Input: root = [1,2,2,3,3,null,null,4,4] Output: false

Steps

  1. Helper Function: Create a helper function getHeight that recursively calculates the height of a subtree. If a subtree is null, its height is -1 (this simplifies the height difference calculation).

  2. Height Calculation: The getHeight function will recursively traverse the left and right subtrees, calculating their heights. If either subtree is not balanced (meaning the absolute difference in their heights is > 1), the function immediately returns -2 (a value to signify an unbalanced tree).

  3. Balanced Check: If the subtree is balanced, the function returns the maximum height between left and right subtrees + 1.

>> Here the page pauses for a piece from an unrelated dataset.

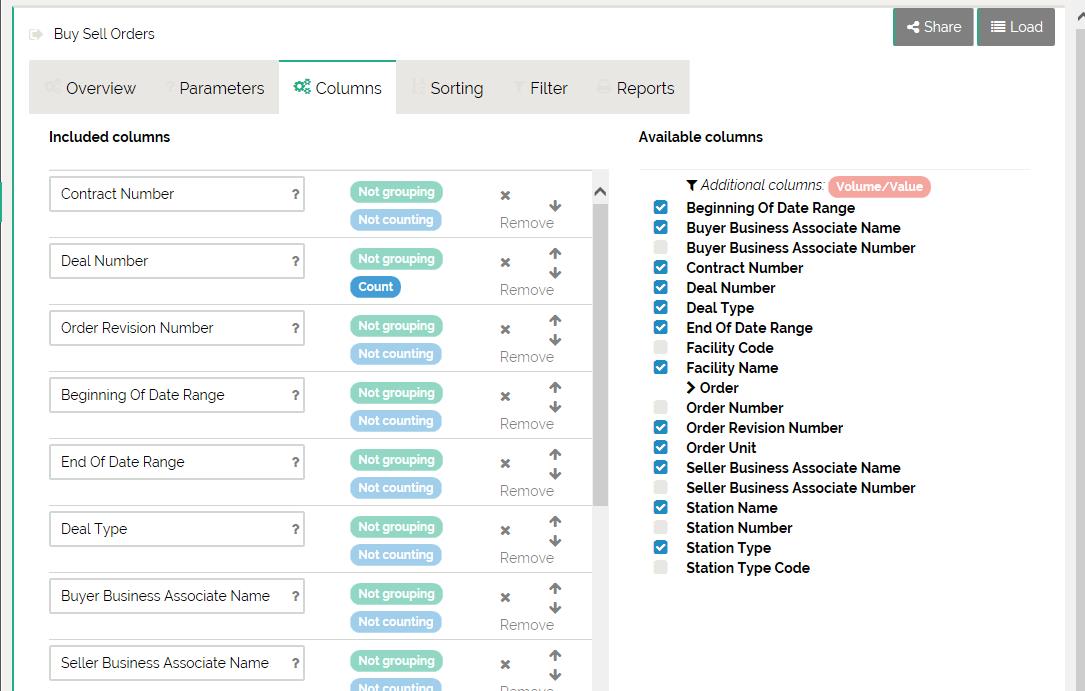Image resolution: width=1085 pixels, height=691 pixels.
Task: Move Contract Number column down with arrow
Action: (555, 206)
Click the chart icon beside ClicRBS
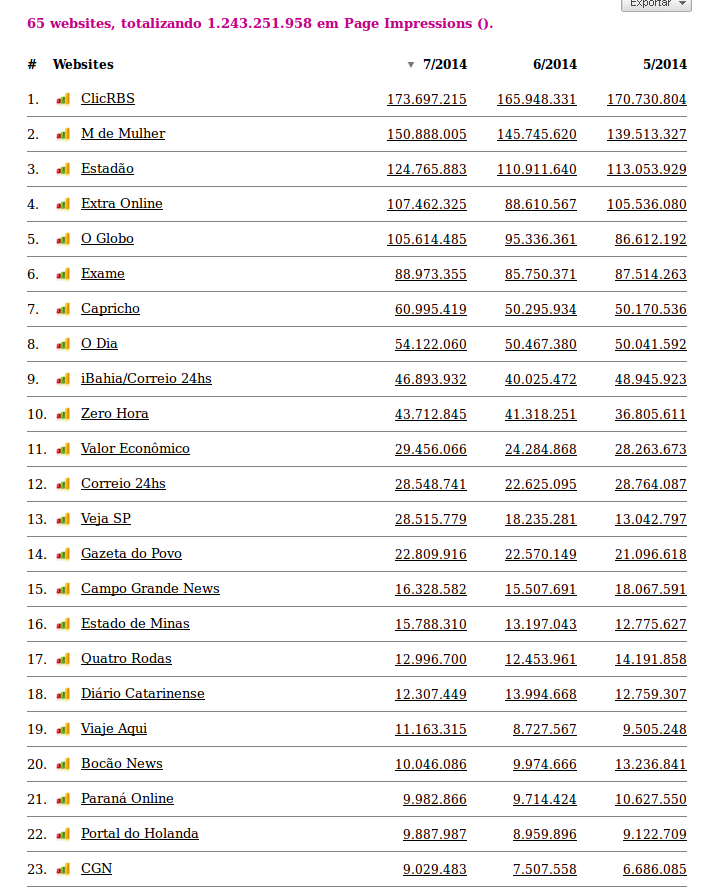Screen dimensions: 712x892 63,99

  4. Main Function: The main function isBalanced calls getHeight on the root node. If getHeight returns -2, the tree is unbalanced, and the function returns false. Otherwise, the tree is balanced, and the function returns true.

Explanation

The core idea is to use a post-order traversal (or a recursive approach that implicitly does a post-order traversal). We calculate the height of each subtree before checking if it's balanced. This allows for efficient early termination: if we detect an imbalance in a subtree, we don't need to continue recursively processing its children, as we know the entire tree will be unbalanced. Using a return value of -2 to signal an unbalanced subtree efficiently propagates this information up the tree.

Code

class TreeNode {
    val: number;
    left: TreeNode | null;
    right: TreeNode | null;
    constructor(val?: number, left?: TreeNode | null, right?: TreeNode | null) {
        this.val = (val===undefined ? 0 : val)
        this.left = (left===undefined ? null : left)
        this.right = (right===undefined ? null : right)
    }
}

function isBalanced(root: TreeNode | null): boolean {
    return getHeight(root) !== -2;
};


function getHeight(root: TreeNode | null): number {
    if (root === null) {
        return -1;
    }

    const leftHeight = getHeight(root.left);
    const rightHeight = getHeight(root.right);

    if (leftHeight === -2 || rightHeight === -2 || Math.abs(leftHeight - rightHeight) > 1) {
        return -2; // Unbalanced
    }

    return Math.max(leftHeight, rightHeight) + 1;
}

Complexity

  • Time Complexity: O(N), where N is the number of nodes in the tree. In the worst case, we visit each node once.
  • Space Complexity: O(H), where H is the height of the tree. This is due to the recursive call stack. In the worst case (a skewed tree), H could be N, but for balanced trees, H is log N.